6 posts tagged with "training"

View All Tags

October 2024 Maintenance Details

Kristen Finch

Kristen Finch

HPC Staff Scientist

Hello Hyak Community,

Our October maintenance is complete. Thank you for your patience while we make package updates to node images, ensuring the security and behavior you expect from Hyak klone.

The next maintenance will be Tuesday November 12, 2024.

New Tools Documentation#

Our research computing interns have been hard at work adding documentation for new user tools that might help optimize your research computing. Click the links below to review the docs for these tools.

Squash Fuse - SquashFS packages multiple small files into a single read-only, compressed filesystem, reducing metadata calls and improving performance. This minimizes server load, enhancing throughput and efficiency in handling storage requests.

Use case on Hyak: In HPC, datasets often consist of numerous small files, which can lead to performance bottlenecks due to excessive metadata operations. By utilizing SquashFS, HPC applications can significantly reduce metadata overhead, improving data access speeds and enhancing overall system performance, particularly in large-scale distributed storage systems.

Checkpointing with DMTCP - DMTCP is a tool to transparently checkpoint and restart jobs, saving it to disk to be resumed at a later time. It requires no changes to application code, allowing easy use. Using DMTCP with your code allows checkpointing at regular intervals so if your job is pre-empted or reaches the time limit, it will resume from its last checkpoint.

Use case on Hyak: DMTCP offers a solution for folks who would like to use Hyak's ckpt partitions, but have jobs that exceed the ckpt time limits of 5 hours for CPU-noly jobs and 8 hours for GPU-only jobs. Checkpointing with DMTCP facilitates efficient use of ckpt resources, allowing higher throughput for your jobs.

Tools for Kopah Storage Users - We have installed Command Line Interface tools like s3cmd and s5cmd on klone and provide insctructions for using Python library boto3 for Kopah interaction and retreival to build Kopah S3 storage usage into your research computing applciations on Hyak.

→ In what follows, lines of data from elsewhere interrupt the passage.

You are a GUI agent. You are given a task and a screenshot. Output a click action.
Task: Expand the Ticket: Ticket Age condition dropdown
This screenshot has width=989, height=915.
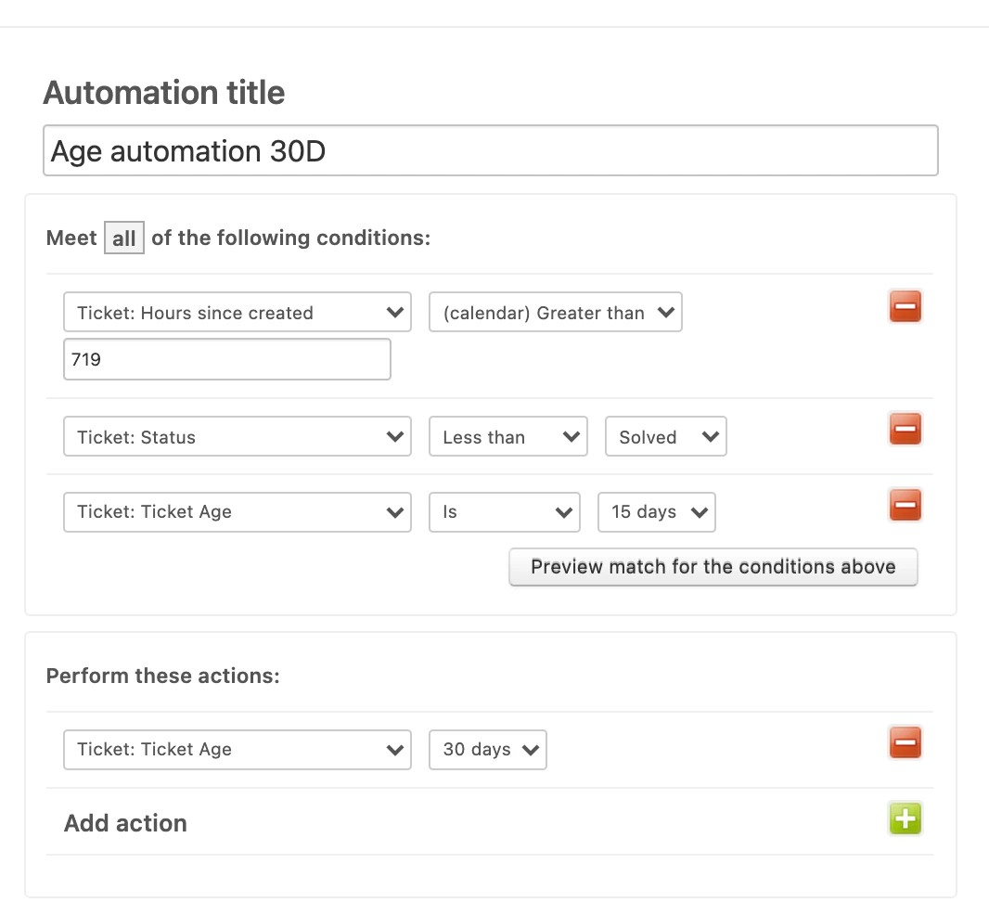point(237,512)
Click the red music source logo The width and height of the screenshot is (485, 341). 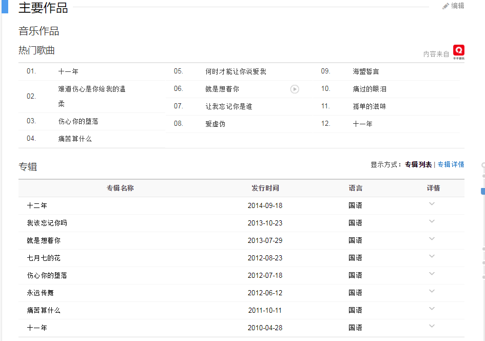[458, 51]
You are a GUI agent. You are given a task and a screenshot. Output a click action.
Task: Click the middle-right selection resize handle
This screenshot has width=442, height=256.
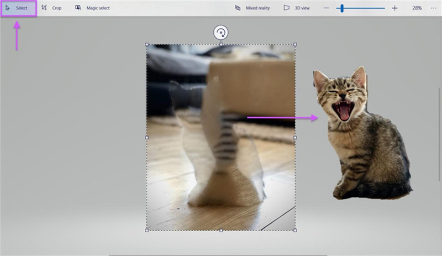click(294, 137)
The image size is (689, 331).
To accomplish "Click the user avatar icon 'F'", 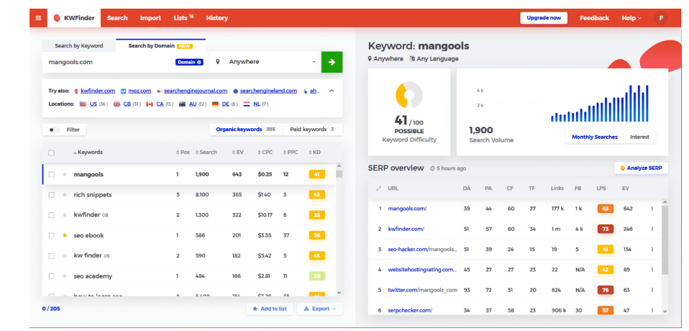I will (x=660, y=18).
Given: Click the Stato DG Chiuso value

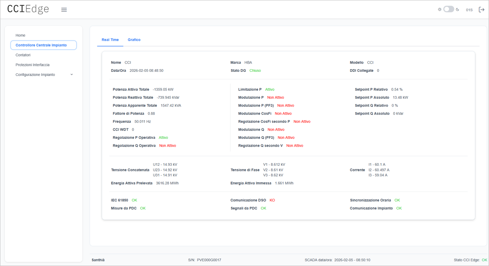Looking at the screenshot, I should click(255, 71).
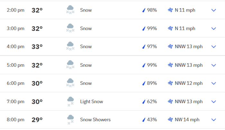Click the snow cloud icon at 4:00 pm
The height and width of the screenshot is (130, 225).
[x=70, y=46]
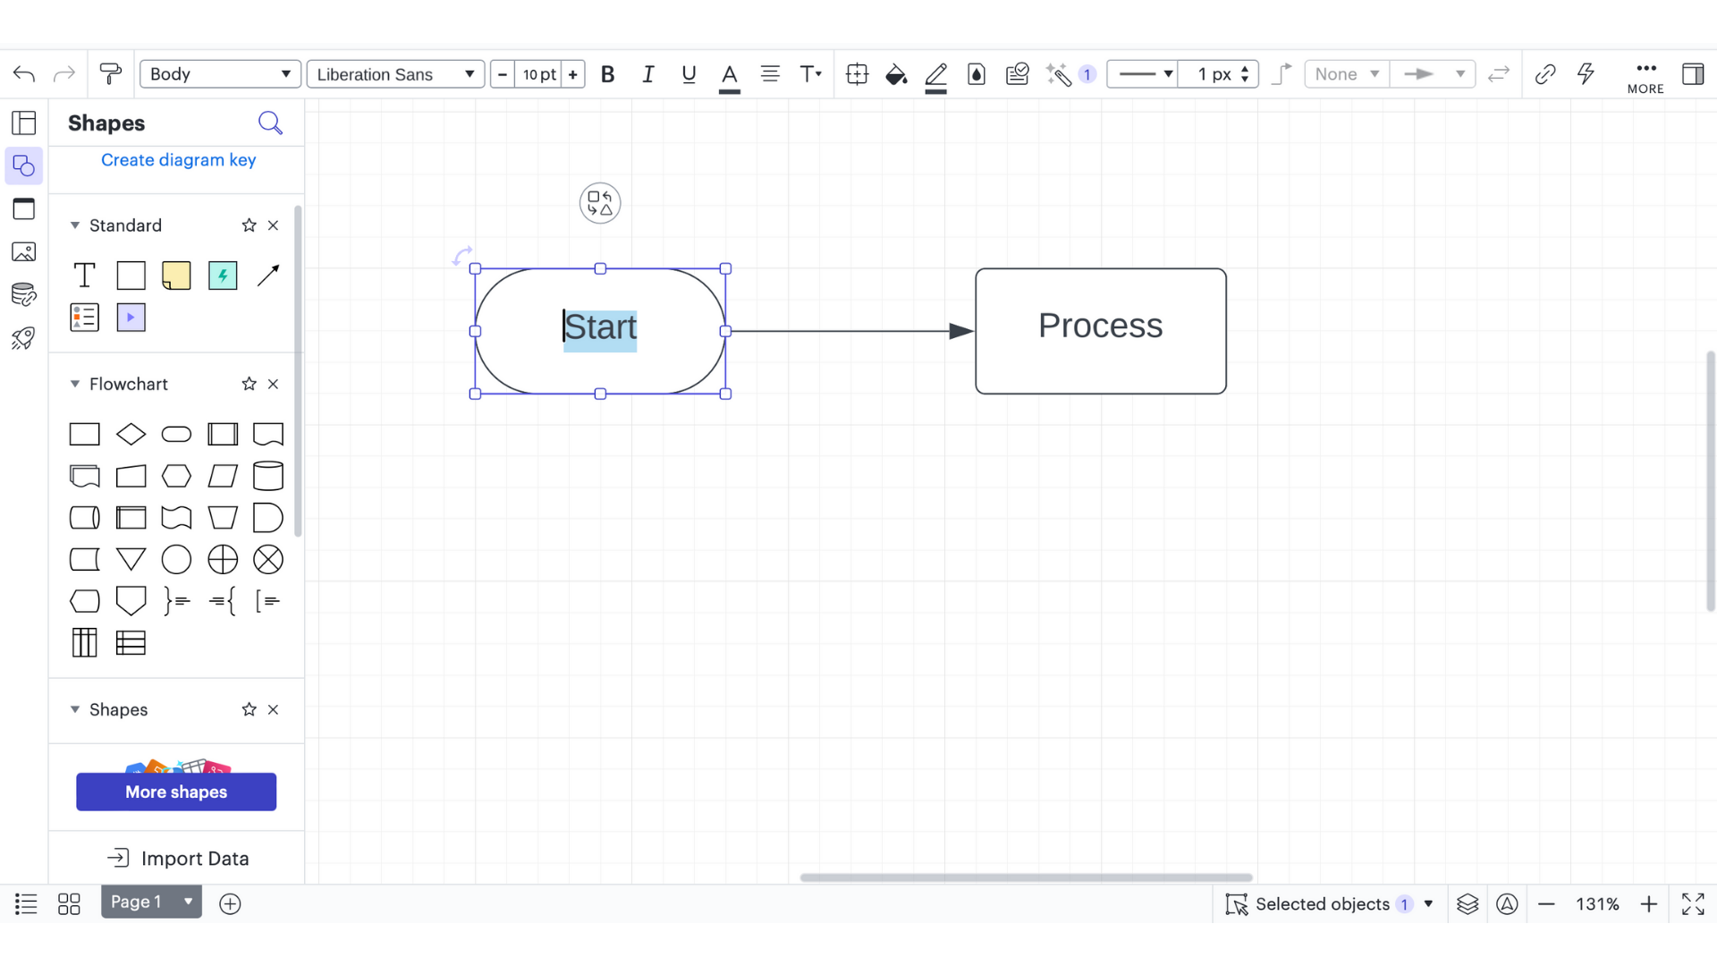Click the More shapes button

[176, 792]
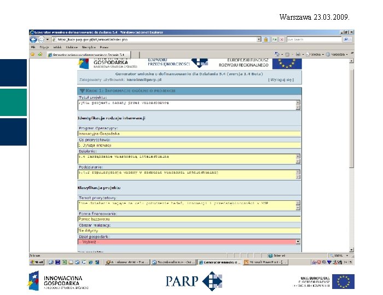
Task: Click the page vertical scrollbar thumb
Action: pyautogui.click(x=351, y=119)
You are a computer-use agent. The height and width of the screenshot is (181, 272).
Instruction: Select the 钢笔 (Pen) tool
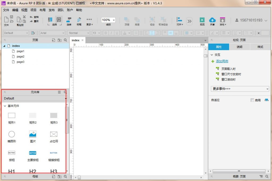[79, 20]

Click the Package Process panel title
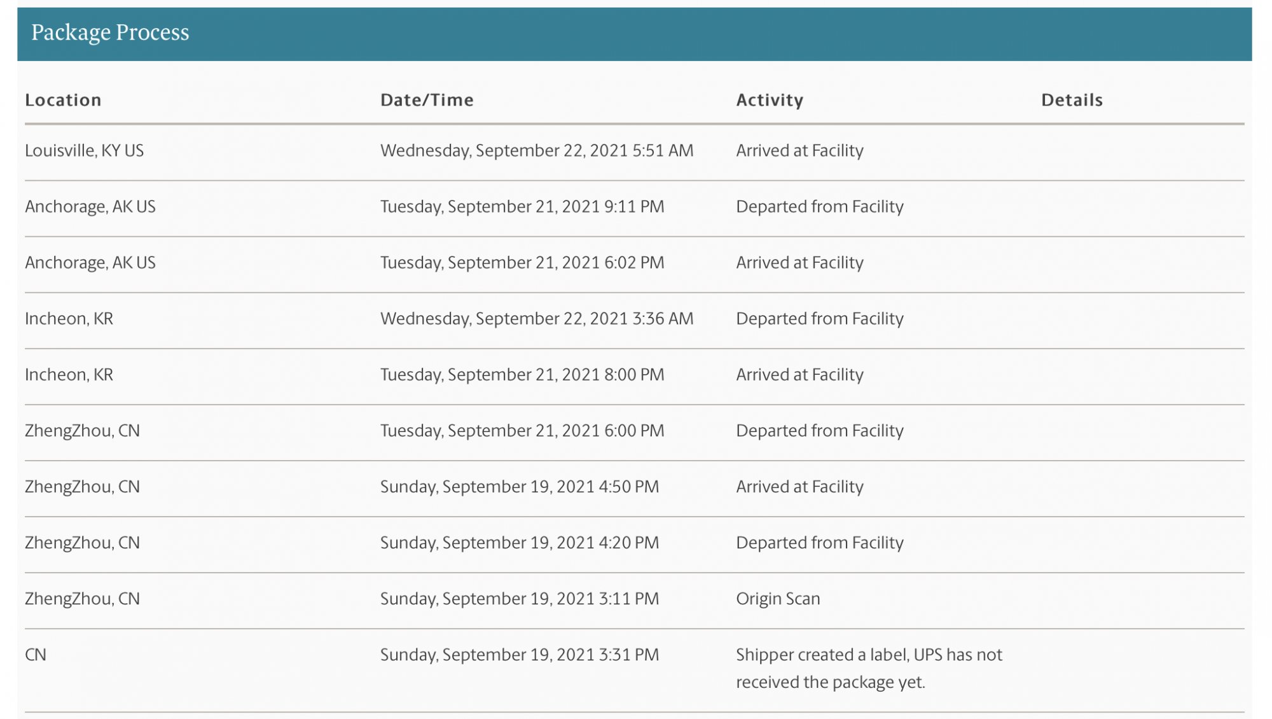pos(110,32)
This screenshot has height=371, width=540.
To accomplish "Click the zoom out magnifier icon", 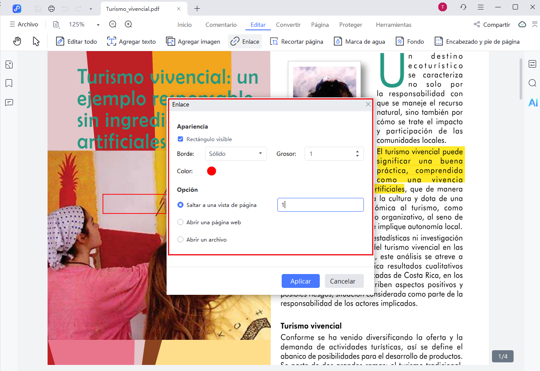I will 113,25.
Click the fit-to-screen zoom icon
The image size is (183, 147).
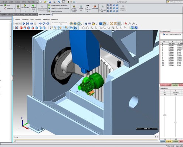coord(16,28)
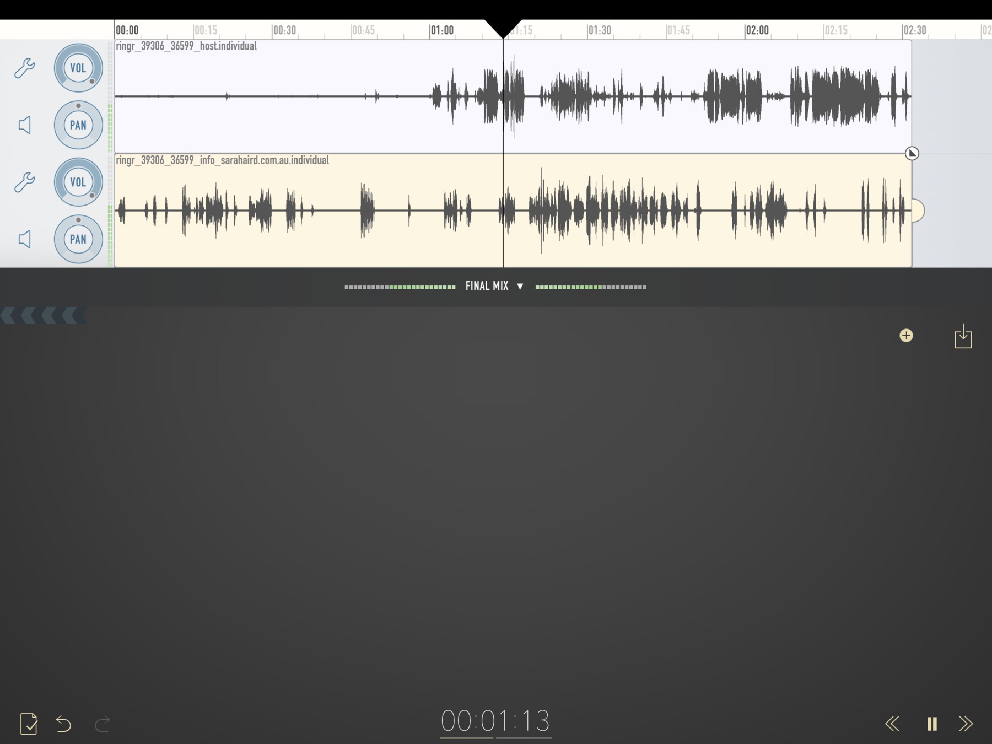Add a new track with plus icon
Screen dimensions: 992x744
point(906,336)
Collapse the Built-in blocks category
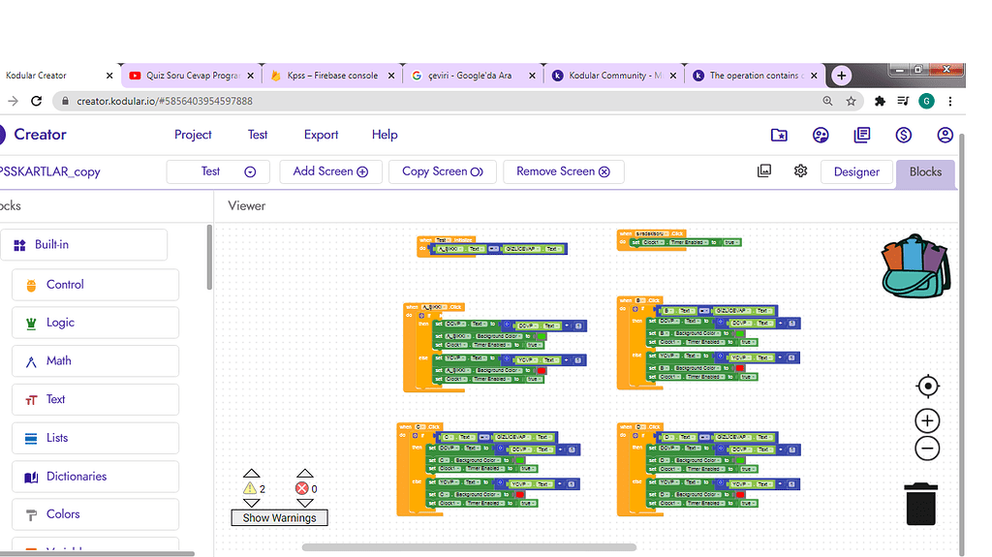Screen dimensions: 992x557 tap(83, 245)

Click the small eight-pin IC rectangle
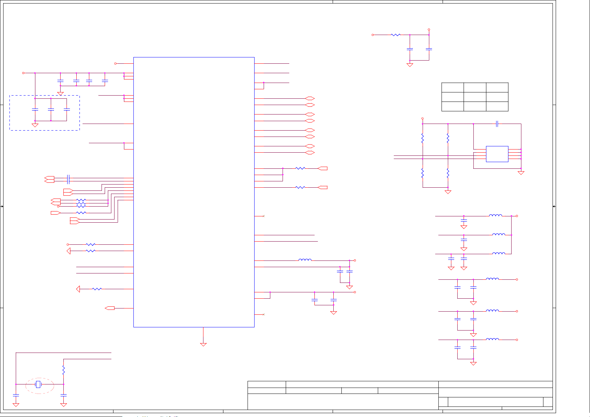click(497, 154)
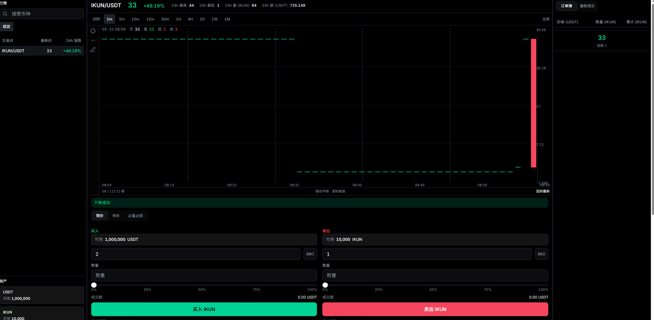The width and height of the screenshot is (654, 320).
Task: Focus the sell 数量 input field
Action: coord(435,275)
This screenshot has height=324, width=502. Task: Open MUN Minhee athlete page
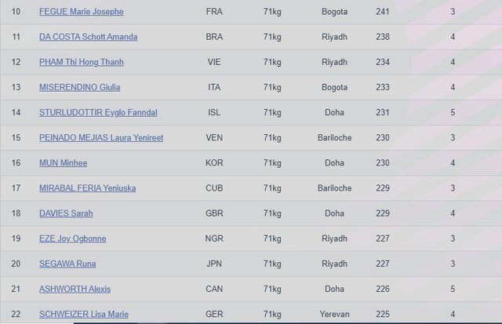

If you have any issue using these tools, please open a ticket by emailing help@uw.edu with "Hyak" in the subject line. We appreciate any feedback about how to improve ease of use for tools presented in our documentation.

Upcoming Training#

We have planned 2 Hyak-specific trainings for this Fall (more to come, stay tuned). These trainings will be held in person and will not be recorded since recorded materials are already publicly accessible. Capacity is limited, follow the links below to register today to guarantee your spot.

Hyak: Containers are your friend - Monday October 28 10am - 12pm.

Hyak: Scheduling Jobs with Slurm - Thursday November 14 10am - 12pm

In the first hour and a half, we will go over content. The last 30 minutes will be reserved for questions.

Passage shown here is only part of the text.